# Exercise prompt
From the listing below, retype exactly the line holding "Instruction: Insert the", the line holding "Task: Like George's tweet about Lil Wayne", and the lines between them; skip everything else.

# Data to use

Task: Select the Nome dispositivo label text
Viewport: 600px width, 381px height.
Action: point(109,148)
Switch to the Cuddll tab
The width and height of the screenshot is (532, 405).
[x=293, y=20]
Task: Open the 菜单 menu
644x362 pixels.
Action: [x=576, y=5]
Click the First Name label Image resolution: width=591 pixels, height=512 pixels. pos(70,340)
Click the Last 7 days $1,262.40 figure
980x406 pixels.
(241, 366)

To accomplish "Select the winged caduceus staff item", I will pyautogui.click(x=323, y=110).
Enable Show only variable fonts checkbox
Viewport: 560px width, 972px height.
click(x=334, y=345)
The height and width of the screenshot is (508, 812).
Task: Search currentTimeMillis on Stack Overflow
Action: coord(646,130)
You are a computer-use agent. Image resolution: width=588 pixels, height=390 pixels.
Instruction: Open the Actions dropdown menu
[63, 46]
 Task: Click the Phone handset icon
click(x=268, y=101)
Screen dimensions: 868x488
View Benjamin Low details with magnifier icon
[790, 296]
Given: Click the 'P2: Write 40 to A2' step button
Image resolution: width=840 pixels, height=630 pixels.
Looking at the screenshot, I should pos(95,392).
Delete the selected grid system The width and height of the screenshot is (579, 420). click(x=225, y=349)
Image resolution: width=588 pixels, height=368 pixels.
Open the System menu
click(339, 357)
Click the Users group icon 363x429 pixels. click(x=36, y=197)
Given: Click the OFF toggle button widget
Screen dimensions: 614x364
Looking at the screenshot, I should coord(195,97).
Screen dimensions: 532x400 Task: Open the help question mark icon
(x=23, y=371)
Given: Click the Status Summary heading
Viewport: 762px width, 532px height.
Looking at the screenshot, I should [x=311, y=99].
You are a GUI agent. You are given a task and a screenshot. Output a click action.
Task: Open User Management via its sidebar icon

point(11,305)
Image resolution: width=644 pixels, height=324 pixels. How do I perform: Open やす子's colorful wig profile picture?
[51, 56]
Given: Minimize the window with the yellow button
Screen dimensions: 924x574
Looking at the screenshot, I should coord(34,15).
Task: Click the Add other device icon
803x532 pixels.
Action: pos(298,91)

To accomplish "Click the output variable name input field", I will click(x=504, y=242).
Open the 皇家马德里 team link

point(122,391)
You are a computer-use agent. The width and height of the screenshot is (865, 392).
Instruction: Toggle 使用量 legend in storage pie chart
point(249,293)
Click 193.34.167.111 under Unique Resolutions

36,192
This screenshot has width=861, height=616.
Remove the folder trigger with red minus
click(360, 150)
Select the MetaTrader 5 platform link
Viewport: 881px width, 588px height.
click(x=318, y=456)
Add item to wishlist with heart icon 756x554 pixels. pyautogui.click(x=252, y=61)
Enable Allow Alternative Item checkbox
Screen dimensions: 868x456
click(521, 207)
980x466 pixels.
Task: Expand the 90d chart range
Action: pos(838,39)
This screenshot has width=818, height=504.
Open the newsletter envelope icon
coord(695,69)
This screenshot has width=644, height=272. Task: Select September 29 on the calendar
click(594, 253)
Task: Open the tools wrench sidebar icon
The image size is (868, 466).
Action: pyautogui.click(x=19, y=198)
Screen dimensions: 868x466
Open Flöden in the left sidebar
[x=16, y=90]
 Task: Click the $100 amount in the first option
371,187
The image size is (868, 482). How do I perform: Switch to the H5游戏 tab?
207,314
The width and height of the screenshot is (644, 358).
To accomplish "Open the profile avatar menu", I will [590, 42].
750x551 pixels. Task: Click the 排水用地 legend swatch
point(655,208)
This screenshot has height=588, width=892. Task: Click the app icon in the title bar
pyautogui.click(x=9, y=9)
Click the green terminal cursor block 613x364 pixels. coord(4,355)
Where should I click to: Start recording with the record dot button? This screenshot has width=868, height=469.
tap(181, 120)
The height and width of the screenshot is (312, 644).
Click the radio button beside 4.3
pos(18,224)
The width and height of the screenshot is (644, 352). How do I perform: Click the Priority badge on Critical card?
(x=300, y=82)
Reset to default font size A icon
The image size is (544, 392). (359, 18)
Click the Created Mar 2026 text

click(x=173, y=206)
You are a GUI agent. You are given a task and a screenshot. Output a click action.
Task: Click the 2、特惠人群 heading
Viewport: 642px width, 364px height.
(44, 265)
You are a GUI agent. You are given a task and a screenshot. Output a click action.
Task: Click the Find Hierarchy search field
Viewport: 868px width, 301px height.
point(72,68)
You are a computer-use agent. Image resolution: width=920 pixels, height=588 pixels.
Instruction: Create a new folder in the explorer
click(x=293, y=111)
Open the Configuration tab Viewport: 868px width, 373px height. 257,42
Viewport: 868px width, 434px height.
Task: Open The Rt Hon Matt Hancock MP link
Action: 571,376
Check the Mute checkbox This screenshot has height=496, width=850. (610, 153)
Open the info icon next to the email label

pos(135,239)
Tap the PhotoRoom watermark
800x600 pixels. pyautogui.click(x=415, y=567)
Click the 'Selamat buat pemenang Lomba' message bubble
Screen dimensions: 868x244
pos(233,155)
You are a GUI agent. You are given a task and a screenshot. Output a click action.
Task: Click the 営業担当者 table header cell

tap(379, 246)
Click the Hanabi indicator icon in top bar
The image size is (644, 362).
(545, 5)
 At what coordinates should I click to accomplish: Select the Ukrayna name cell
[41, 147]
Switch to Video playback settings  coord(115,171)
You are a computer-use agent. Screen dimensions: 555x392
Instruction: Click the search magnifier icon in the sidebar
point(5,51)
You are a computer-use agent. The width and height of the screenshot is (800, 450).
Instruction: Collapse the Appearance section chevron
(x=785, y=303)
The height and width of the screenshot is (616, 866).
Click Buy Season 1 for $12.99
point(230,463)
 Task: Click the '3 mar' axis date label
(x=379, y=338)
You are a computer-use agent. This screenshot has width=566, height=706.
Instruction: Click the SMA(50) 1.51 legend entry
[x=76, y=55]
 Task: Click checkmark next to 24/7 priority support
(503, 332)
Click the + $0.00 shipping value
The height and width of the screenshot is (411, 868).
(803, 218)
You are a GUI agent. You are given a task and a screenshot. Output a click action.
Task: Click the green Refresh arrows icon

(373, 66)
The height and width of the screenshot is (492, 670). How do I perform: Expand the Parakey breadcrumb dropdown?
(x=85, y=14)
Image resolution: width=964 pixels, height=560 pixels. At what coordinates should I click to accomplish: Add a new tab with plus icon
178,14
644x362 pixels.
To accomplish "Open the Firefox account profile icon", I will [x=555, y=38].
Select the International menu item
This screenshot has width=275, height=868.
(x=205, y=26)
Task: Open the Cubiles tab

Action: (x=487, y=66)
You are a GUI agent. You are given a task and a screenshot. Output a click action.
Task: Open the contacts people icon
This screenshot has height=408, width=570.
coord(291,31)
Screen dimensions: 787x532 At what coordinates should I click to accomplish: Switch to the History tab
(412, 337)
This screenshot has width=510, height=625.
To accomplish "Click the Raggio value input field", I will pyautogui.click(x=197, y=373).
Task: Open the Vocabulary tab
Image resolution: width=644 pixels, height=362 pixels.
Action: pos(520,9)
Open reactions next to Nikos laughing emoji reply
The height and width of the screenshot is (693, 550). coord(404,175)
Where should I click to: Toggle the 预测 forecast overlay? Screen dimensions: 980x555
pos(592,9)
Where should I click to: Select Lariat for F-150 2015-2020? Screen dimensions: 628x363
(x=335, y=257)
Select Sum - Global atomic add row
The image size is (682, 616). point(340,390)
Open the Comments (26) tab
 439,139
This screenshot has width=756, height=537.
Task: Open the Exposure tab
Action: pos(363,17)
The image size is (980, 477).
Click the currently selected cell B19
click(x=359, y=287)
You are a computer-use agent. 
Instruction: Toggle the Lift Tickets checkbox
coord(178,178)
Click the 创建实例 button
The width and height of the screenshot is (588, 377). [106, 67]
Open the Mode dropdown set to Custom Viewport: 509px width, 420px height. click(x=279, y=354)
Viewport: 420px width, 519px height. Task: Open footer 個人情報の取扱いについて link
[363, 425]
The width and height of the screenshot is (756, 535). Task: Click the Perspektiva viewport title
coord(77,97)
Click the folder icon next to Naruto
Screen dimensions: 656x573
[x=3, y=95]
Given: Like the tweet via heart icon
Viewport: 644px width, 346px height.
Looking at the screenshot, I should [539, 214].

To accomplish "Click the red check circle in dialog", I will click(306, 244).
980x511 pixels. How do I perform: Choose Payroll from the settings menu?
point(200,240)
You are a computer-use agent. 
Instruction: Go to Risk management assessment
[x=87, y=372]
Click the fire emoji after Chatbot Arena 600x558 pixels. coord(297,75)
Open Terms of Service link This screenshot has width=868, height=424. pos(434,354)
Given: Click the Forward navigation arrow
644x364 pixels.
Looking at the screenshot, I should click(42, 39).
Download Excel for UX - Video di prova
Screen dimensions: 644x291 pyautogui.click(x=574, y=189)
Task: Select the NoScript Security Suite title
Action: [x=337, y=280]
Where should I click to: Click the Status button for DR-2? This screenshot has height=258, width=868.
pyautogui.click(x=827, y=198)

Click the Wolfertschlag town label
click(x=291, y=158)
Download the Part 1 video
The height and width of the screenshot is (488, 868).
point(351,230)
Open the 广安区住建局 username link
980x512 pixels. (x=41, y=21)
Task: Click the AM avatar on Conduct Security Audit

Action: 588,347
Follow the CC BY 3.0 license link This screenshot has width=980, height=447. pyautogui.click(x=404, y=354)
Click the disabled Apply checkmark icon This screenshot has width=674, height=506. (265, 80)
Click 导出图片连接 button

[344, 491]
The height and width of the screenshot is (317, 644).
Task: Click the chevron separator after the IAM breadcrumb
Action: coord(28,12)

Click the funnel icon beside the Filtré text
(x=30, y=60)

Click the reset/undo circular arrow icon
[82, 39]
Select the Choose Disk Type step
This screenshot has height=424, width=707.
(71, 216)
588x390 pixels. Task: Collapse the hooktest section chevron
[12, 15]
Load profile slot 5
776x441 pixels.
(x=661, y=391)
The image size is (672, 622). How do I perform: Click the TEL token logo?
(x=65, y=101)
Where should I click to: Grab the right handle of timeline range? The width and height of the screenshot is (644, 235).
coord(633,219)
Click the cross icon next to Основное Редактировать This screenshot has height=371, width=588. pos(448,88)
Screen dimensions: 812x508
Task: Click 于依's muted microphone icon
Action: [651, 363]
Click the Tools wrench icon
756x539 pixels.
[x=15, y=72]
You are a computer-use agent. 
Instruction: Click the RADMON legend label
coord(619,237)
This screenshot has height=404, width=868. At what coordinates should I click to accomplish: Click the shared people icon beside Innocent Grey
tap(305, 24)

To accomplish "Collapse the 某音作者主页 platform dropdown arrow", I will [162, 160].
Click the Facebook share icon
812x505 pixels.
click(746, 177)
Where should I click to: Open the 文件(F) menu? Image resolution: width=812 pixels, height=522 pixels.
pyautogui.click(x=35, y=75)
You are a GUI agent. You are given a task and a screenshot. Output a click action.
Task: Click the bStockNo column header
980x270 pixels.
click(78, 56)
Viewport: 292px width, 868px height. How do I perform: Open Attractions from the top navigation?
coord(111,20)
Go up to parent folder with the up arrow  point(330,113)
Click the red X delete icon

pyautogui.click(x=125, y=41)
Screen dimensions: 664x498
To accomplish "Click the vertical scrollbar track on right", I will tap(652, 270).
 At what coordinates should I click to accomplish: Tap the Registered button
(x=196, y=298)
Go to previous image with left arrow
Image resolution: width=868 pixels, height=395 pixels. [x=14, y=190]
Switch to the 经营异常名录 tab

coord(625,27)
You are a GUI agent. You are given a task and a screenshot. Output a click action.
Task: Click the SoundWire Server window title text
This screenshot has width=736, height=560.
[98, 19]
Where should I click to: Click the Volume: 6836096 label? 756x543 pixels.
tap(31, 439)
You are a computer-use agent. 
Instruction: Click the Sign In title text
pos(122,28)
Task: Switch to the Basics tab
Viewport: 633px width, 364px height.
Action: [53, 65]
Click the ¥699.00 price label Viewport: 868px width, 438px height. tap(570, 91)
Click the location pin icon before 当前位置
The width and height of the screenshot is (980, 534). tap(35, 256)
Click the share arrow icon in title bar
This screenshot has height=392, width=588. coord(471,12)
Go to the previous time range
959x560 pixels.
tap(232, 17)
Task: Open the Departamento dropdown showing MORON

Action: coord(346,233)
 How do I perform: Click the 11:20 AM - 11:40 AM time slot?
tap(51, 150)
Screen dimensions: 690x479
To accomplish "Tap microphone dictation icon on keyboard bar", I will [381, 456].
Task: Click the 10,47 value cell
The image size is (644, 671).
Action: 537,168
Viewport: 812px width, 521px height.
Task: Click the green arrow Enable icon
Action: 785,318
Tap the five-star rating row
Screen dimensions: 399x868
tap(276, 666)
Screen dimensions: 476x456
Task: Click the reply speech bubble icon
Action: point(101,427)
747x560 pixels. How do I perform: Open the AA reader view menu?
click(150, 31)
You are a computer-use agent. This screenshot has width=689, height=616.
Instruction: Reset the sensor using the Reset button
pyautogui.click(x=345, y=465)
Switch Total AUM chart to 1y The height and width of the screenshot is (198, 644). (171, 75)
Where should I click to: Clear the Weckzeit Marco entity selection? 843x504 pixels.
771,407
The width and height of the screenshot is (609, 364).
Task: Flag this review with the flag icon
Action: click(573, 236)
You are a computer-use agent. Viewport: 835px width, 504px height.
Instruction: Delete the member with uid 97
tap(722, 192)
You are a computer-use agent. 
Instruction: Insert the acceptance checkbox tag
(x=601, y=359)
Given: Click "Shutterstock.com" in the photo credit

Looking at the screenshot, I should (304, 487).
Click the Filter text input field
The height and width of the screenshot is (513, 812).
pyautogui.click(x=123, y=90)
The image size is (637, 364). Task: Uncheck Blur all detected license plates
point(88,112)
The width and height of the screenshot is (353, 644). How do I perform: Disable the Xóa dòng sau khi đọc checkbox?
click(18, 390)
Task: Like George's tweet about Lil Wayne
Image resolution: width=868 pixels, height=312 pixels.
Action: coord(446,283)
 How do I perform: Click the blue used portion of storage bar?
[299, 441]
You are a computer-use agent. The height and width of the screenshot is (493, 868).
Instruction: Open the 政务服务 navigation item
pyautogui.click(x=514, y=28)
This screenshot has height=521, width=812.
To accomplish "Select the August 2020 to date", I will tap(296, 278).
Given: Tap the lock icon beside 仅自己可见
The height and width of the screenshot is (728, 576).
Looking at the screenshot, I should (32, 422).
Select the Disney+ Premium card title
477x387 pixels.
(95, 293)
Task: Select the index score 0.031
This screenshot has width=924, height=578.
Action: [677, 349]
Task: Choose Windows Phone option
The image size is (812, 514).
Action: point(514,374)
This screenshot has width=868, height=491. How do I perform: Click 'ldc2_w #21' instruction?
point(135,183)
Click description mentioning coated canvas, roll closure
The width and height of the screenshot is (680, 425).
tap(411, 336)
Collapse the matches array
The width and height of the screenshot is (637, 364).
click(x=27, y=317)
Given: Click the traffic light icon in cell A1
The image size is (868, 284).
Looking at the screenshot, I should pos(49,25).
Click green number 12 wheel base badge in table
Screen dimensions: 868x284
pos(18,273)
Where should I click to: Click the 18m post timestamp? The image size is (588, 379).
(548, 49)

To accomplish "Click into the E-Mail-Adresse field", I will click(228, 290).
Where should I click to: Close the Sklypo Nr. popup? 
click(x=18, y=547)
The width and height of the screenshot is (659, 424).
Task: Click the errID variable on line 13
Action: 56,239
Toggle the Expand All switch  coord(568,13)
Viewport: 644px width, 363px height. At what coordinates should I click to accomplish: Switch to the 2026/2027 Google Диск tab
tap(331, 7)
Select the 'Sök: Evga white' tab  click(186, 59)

# Exercise result
Instruction: Insert the acceptance checkbox tag
(x=601, y=359)
Given: Click "Shutterstock.com" in the photo credit

Looking at the screenshot, I should (304, 487).
Click the Filter text input field
The height and width of the screenshot is (513, 812).
pyautogui.click(x=123, y=90)
The image size is (637, 364). Task: Uncheck Blur all detected license plates
point(88,112)
The width and height of the screenshot is (353, 644). How do I perform: Disable the Xóa dòng sau khi đọc checkbox?
click(18, 390)
Task: Like George's tweet about Lil Wayne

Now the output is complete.